Al día siguiente le dije al señor que se dice mi padre que el psicólogo me hacía extrañas insinuaciones. Esa noche, en la mesa de la cena, se lo contó a la señora con cara de hastío que dice ser mi madre y ella sugirió llevarme con su hermano, el cura de la familia.
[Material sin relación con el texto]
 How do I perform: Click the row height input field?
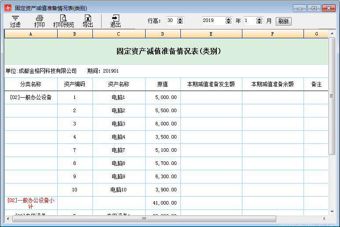click(x=171, y=21)
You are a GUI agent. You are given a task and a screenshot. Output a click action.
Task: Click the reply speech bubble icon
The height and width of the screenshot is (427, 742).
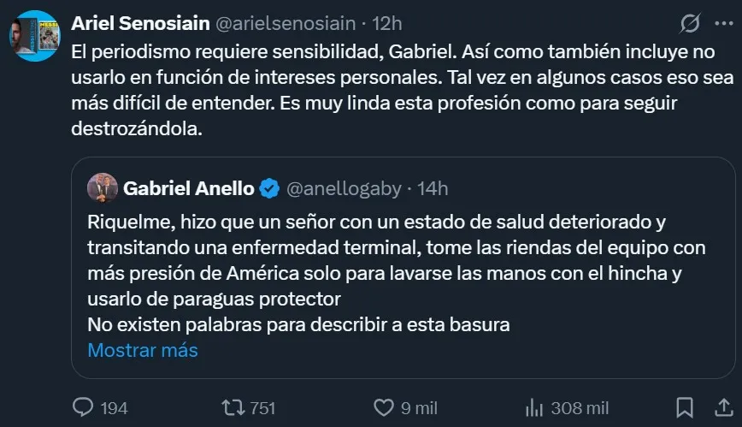pyautogui.click(x=83, y=407)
El hombre tiene las manos pulcras, vellos en los brazos, anillos en los dedos, huele a colonia fresca. Me mira con emoción. Me besa en la mejilla. Las suyas, rosadas, huelen a madera alcoholizada. Se sienta muy cerca de mí. Me pregunta cuál es mi problema. Le digo que cuál es el problema con los demás. Alego que no entiendo lo que ellos no entienden de mí. Su rostro se me asemeja a un signo enorme de interrogación. Le cuento mi sueño y la conclusión es la misma. “Sueñas con muchos penes, ¿no serás homosexual?”, dice. Harto, le pregunto por qué todos concluyen que el sexo es lo central de mis argumentos. Mis compañeros hablaban de sus sexos. Soy de pocas palabras, les mostré el mío. ¿Acaso eso es ser anormal? Y me confiesa: “A mí me gustan los penes, específicamente los tiernitos”.
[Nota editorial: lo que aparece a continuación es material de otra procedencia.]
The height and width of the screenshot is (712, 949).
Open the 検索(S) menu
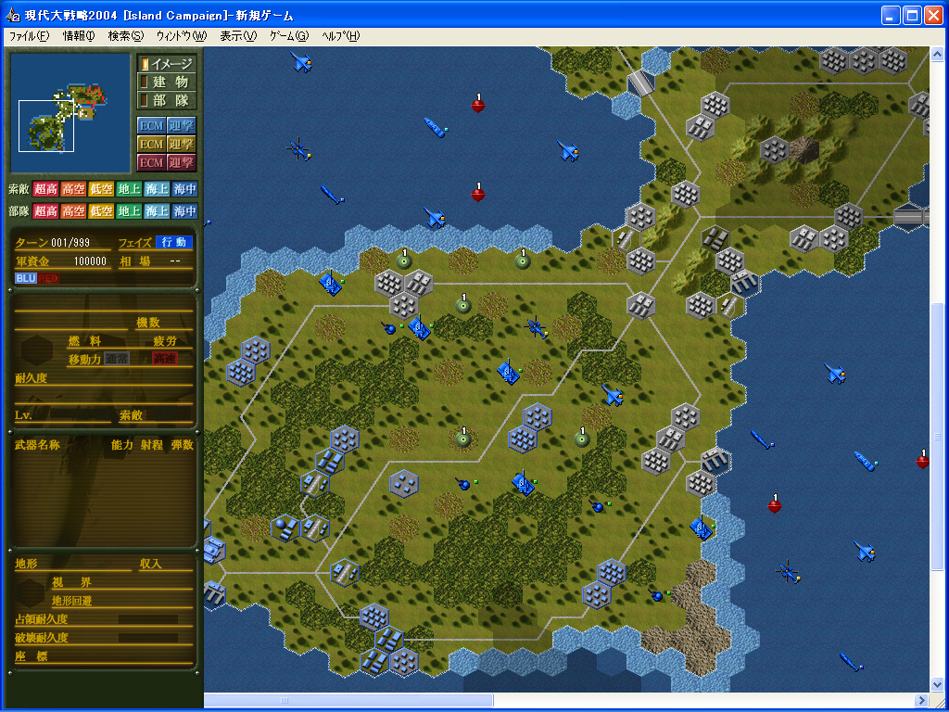point(125,36)
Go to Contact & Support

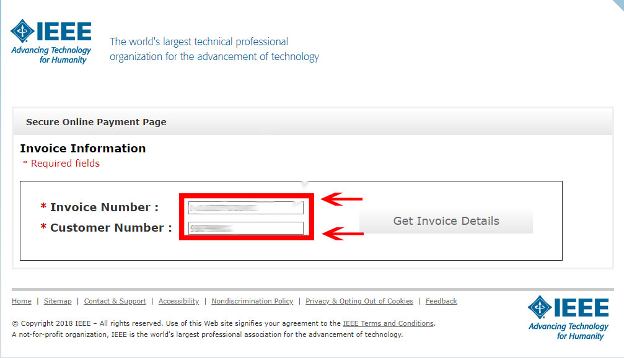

Mientras corría, buscaba la forma de contarle a mi madre, la hermanita de ese cura, lo que había sucedido. Pero algo me hacía dudar. No, no le digas.

Camino a casa, en el autobús, me dormí y tuve un sueño.

El camionero era Dios. O decía que era Dios. Me preguntó a dónde quería ir. Le dije que a Pitolandia. Ese lugar no existe, me dijo. Invéntalo, ¿que no eres Dios?, ordené. Entonces me llevó a un lugar en la tierra donde los hombres solo hablaban de su virilidad y masculinidad. De ellos mismos. De sus penes. Y todo se nombraba con la palabra pene, como si fuera un sustantivo, adjetivo y adverbio al mismo tiempo. Pero el pene no podía ser nombrado, de manera que inventaron una palabra para referirse a sus miembros. Un código. “Aquí todo está de la verga”, dijo uno de ellos. ¡Verga!, dije. Era ambiguo, podía significar que todo estaba bien o mal. Y el lenguaje codificado para el ser masculino era verga. Y Dios vio que esto era bueno. Y descansó el séptimo día.

El camionero me despertó: “póngase verga, joven, ya terminó la ruta”.

Unas casas antes de llegar a la mía escuché gritos. Vaya novedad. Era como si todos fuéramos sordos funcionales porque había que levantar la voz para cualquier explicación, pregunta o solicitud. “Pásame la sal”, “Bonita hora de llegar”, “Plancha mi camisa”, “No hay leche”, “La estúpida de tu hermana”, “Estás quedando viejo”, “Eres una inútil”, “¡Pito chico!”. Y suspiro por todos aquellos dramas familiares que nombran el código viril de nuestra sociedad. Parece ser el séptimo día, Dios nos ha abandonado.